Isso não significa que encontrá-la é fácil ou que não exigirá grande engenhosidade e esforço
prolongado. A busca absurdamente dispendiosa pelo bóson de Higgs, que recentemente atingiu
resultados positivos no Cern, serve como exemplo primordial de solução de enigmas, porque a
existência da partícula foi prevista pelo paradigma vigente, o chamado "modelo padrão" da física de
partículas.
Mas o que realmente incomodou os filósofos foi uma implicação do relato de Kuhn quanto ao
processo de mudança de paradigma. Ele argumentou que os paradigmas concorrentes eram
"incomensuráveis", ou seja, que não existia maneira objetiva de avaliar seus méritos relativos. Não
existe, por exemplo, uma maneira de testar os méritos comparativos da mecânica newtoniana (que se
aplica a planetas e bolas de bilhar, mas não ao que acontece dentro do átomo) e da mecânica quântica
(que trata do que acontece em nível subatômico). Mas se os paradigmas rivais forem de fato
incomensuráveis, será que isso não implicaria que as revoluções científicas, ao menos em parte, têm
bases irracionais? E se for esse o caso, as mudanças de paradigmas que celebramos como grandes
avanços intelectuais não seriam apenas uma manifestação de surtos de psicologia de rebanho?
SUBCULTURA DA CIÊNCIA
O livro de Kuhn gerou toda uma indústria de comentários, interpretações e exegeses. Sua
ênfase na importância de comunidades de cientistas agrupadas em torno de um paradigma
compartilhado deu origem a uma nova disciplina acadêmica -- a sociologia da ciência, na qual os
pesquisadores passaram a examinar disciplinas científicas mais ou menos como antropólogos
examinam tribos exóticas, e a para a qual a ciência não é um produto sagrado e intocável do
Iluminismo, mas só mais uma subcultura.
Quanto à sua grande ideia -- a de um "paradigma" como estrutura intelectual que torna a
pesquisa possível --, bem, ela rapidamente escapou da reserva e ganhou vida própria. Charlatães,
marqueteiros e professores de administração de empresas a adotaram como forma de explicar a
necessidade de mudanças radicais na visão de mundo de seus clientes. E os cientistas sociais viram a
adoção do paradigma como uma rota para a respeitabilidade e as verbas de pesquisa, o que por sua
vez resultou na emergência de paradigmas patológicos em áreas como a Economia, sob os quais o
domínio da matemática era visto como mais importante do que saber de que maneira um banco
realmente trabalha, e todos precisamos arcar com as consequências disso, agora.

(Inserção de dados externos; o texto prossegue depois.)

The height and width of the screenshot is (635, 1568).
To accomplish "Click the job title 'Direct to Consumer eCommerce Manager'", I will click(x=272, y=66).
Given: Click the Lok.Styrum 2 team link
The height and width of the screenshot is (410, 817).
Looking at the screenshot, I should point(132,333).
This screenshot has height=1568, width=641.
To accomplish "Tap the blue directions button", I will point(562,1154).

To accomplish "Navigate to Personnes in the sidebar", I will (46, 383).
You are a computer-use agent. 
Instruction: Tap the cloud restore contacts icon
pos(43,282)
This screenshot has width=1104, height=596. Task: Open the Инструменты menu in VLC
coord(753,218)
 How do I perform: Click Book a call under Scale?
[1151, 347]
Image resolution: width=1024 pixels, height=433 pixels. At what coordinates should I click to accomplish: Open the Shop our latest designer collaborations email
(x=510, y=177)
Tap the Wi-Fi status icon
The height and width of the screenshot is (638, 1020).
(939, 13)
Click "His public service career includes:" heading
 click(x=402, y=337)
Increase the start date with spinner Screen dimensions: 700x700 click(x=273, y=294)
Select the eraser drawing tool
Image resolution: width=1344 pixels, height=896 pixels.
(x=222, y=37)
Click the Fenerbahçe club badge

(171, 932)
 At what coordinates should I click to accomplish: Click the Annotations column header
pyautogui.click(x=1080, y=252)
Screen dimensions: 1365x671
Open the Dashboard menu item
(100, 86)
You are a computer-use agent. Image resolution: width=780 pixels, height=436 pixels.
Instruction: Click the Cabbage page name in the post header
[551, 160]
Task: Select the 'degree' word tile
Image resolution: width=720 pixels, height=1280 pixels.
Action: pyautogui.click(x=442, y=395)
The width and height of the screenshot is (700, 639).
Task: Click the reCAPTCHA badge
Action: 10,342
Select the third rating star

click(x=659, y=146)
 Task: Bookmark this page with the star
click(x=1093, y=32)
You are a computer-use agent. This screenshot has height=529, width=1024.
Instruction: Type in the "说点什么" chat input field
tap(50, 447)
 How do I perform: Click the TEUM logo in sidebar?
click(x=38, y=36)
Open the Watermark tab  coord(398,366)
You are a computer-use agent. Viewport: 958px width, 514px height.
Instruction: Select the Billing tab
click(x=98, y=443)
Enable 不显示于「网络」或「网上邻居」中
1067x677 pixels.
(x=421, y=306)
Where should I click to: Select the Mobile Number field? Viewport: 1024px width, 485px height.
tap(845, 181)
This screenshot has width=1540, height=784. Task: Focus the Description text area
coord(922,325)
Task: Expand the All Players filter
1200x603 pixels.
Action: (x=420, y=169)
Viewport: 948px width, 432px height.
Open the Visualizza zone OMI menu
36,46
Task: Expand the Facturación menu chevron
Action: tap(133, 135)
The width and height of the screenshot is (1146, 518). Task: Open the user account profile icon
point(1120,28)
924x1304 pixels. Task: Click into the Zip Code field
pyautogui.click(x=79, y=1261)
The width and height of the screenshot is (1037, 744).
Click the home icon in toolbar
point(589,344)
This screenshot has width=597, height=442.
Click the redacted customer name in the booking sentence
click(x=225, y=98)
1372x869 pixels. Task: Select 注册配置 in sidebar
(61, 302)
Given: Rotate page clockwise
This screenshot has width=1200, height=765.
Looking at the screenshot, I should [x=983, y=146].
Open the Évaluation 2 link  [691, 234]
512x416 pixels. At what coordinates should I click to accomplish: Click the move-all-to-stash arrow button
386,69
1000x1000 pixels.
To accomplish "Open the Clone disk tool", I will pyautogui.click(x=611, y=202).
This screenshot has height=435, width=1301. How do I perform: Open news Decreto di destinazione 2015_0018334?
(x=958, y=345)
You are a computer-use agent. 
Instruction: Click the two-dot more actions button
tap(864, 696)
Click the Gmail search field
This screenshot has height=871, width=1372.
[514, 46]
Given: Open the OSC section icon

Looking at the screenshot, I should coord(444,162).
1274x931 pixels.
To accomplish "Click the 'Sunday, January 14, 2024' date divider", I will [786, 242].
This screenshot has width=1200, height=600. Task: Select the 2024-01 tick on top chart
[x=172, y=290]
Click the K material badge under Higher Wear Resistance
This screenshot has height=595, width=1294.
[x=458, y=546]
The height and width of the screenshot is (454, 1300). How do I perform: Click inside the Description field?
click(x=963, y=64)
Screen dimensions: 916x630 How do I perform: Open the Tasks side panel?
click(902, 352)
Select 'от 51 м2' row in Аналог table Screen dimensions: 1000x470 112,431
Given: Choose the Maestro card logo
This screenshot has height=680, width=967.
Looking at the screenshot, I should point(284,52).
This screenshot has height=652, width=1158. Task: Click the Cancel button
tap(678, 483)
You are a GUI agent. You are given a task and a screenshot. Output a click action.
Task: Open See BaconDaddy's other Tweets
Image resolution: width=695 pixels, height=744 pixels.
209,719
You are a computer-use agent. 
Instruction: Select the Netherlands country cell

A ideia mais intrigante, porém, é a de usar o pensamento de Kuhn para interpretar sua
realização. Ao seu modo discreto, ele causou uma revolução conceitual ao criar uma mudança em
nossa compreensão da ciência, do paradigma whig para o paradigma de Kuhn, e boa parte daquilo
que hoje é feito na história e filosofia da ciência pode ser encarado como ciência "normal" sob o novo
paradigma. Mas as anomalias já começam a se acumular. Kuhn, como Popper, acreditava que a
ciência girasse principalmente em torno de teorias, mas uma vanguarda científica cada vez mais forte
usa pesquisas baseadas não em teorias, mas em dados. E embora a Física fosse indubitavelmente a
rainha das ciências quando "A Estrutura das Revoluções Científicas" foi escrito, esse papel agora foi
assumido pela genética molecular e pela biotecnologia. Será que a análise de Kuhn se aplica a essas
novas áreas científicas? E, se não, será que é hora de uma mudança de paradigma?
Enquanto isso, se você está compilando uma lista de livros que precisa ler antes de morrer, a
obra-prima de Kuhn deveria constar dela.